**Set task 1**
Duplicate the part of the records below that opens with the line containing "at (1161, 36)." and closes with the line containing "V1 is located at coordinates (275, 524).", keeping every line unchanged.

**Text segment**

Man at Center of SCOTUS Case Gets Parole After 57 Years

Henry Montgomery, 75, killed a deputy in Louisiana when he was 17
By Newser Editors and Wire Services
Posted Nov 17, 2021 6:45 PM CST
Man at Center of SCOTUS Case Gets Parole After 57 Years
In this February 1964 photo, Henry Montgomery, flanked by two deputies, awaits the verdict in his trial for the murder of Deputy Sheriff Charles H. Hurt in Louisiana.   (John Boss/The Advocate via AP, File)

After spending nearly six decades behind bars, the Louisiana inmate whose Supreme Court case was instrumental in extending the possibility of freedom to hundreds of people sentenced to life in prison without the opportunity for parole when they were juveniles was freed on parole Wednesday. From the AP:

  • Freed hours after decision. Henry Montgomery, 75, was released from prison just hours after the parole board's decision and went to the offices of the Louisiana Parole Project, a nonprofit that is supporting him after his release, the AP reports. There he was embraced by tearful staff and former juvenile lifers who were freed as a result of the court case that bears Montgomery's name.

  • He was sentenced to death in 1963. Montgomery had been convicted in the 1963 killing of East Baton Rouge sheriff’s deputy Charles Hurt, who caught him skipping school. Montgomery was 17 at the time. He was initially sentenced to death, but the state’s Supreme Court threw out his conviction in 1966, saying he didn’t get a fair trial. The case was retried, Montgomery convicted again but this time sentenced to life in prison without the possibility of parole.

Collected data
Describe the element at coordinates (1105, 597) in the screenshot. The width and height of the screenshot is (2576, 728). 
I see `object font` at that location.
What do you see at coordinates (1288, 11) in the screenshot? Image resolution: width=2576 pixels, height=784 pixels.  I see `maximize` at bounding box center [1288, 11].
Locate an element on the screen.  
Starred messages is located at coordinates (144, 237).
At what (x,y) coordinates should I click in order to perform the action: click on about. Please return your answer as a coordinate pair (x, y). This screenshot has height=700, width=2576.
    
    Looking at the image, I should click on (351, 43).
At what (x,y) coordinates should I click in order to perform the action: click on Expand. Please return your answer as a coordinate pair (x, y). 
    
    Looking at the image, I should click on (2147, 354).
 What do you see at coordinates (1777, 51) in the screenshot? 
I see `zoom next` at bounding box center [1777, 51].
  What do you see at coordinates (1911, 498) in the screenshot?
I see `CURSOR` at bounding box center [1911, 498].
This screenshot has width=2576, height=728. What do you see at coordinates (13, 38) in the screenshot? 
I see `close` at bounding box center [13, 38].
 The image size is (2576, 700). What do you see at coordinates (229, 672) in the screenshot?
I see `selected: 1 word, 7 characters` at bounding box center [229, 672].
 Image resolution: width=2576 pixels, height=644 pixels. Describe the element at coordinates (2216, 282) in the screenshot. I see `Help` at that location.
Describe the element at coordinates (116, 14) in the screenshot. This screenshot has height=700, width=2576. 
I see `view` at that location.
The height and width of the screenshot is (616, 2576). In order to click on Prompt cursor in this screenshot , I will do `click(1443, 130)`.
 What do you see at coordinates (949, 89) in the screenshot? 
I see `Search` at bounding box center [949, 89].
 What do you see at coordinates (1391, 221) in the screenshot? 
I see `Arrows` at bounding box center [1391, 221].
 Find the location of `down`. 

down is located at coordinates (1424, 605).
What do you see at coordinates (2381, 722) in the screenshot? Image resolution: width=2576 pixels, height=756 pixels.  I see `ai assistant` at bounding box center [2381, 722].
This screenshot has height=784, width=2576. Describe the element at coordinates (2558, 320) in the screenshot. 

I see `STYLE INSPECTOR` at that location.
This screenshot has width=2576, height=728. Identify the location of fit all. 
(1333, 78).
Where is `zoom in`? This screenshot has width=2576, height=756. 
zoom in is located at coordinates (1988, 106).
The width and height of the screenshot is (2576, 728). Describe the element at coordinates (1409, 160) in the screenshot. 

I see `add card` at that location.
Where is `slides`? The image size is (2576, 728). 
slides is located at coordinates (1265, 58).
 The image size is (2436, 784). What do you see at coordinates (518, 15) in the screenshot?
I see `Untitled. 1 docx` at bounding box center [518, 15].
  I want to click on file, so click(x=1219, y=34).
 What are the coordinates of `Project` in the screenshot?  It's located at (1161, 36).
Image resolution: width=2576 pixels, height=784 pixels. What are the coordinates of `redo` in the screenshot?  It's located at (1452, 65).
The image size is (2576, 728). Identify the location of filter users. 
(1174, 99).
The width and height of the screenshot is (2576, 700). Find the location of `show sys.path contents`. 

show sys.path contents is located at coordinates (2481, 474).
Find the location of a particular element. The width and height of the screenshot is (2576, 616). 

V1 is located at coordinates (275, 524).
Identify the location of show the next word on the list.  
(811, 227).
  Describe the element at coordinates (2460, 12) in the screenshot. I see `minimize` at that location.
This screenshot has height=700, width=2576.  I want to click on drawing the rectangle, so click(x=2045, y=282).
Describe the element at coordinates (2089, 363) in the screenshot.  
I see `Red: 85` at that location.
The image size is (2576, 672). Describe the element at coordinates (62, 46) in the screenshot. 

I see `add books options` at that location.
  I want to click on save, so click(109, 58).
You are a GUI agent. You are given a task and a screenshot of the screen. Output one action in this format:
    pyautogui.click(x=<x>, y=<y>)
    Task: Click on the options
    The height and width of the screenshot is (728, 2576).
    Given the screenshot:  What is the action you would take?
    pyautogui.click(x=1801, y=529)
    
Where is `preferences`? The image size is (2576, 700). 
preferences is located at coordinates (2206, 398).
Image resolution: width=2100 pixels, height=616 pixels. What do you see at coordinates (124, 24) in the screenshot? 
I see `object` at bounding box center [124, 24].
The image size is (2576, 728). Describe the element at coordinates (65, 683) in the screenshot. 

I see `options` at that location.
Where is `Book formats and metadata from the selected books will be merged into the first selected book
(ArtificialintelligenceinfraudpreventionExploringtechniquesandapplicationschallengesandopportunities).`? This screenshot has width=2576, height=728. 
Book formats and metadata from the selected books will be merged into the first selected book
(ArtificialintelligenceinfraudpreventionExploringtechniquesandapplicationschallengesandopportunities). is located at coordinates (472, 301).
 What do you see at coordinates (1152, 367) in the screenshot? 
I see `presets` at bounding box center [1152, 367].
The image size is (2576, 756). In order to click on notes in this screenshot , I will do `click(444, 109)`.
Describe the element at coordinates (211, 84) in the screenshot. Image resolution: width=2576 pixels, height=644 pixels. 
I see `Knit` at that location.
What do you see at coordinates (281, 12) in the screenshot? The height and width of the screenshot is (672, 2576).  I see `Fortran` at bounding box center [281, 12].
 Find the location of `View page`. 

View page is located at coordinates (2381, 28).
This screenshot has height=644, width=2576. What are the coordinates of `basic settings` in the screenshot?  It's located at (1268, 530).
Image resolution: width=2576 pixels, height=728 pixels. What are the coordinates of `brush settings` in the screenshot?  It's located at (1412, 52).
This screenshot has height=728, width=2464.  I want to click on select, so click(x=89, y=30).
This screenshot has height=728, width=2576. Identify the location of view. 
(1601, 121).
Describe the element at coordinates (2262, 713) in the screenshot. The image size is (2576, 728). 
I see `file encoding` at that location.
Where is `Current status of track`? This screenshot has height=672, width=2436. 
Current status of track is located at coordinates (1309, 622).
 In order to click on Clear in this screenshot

**Set task 2**
From the parole article above, set down word for word the part that opens with the words containing "After spending nearly" and closes with "bears Montgomery's name.".

**Problem solution 1**
 What are the coordinates of `Project` in the screenshot?  It's located at (1161, 36).
Image resolution: width=2576 pixels, height=784 pixels. What are the coordinates of `redo` in the screenshot?  It's located at (1452, 65).
The image size is (2576, 728). Identify the location of filter users. 
(1174, 99).
The width and height of the screenshot is (2576, 700). Find the location of `show sys.path contents`. 

show sys.path contents is located at coordinates (2481, 474).
Find the location of a particular element. The width and height of the screenshot is (2576, 616). 

V1 is located at coordinates (275, 524).

**Problem solution 2**
After spending nearly six decades behind bars, the Louisiana inmate whose Supreme Court case was instrumental in extending the possibility of freedom to hundreds of people sentenced to life in prison without the opportunity for parole when they were juveniles was freed on parole Wednesday. From the AP:

  • Freed hours after decision. Henry Montgomery, 75, was released from prison just hours after the parole board's decision and went to the offices of the Louisiana Parole Project, a nonprofit that is supporting him after his release, the AP reports. There he was embraced by tearful staff and former juvenile lifers who were freed as a result of the court case that bears Montgomery's name.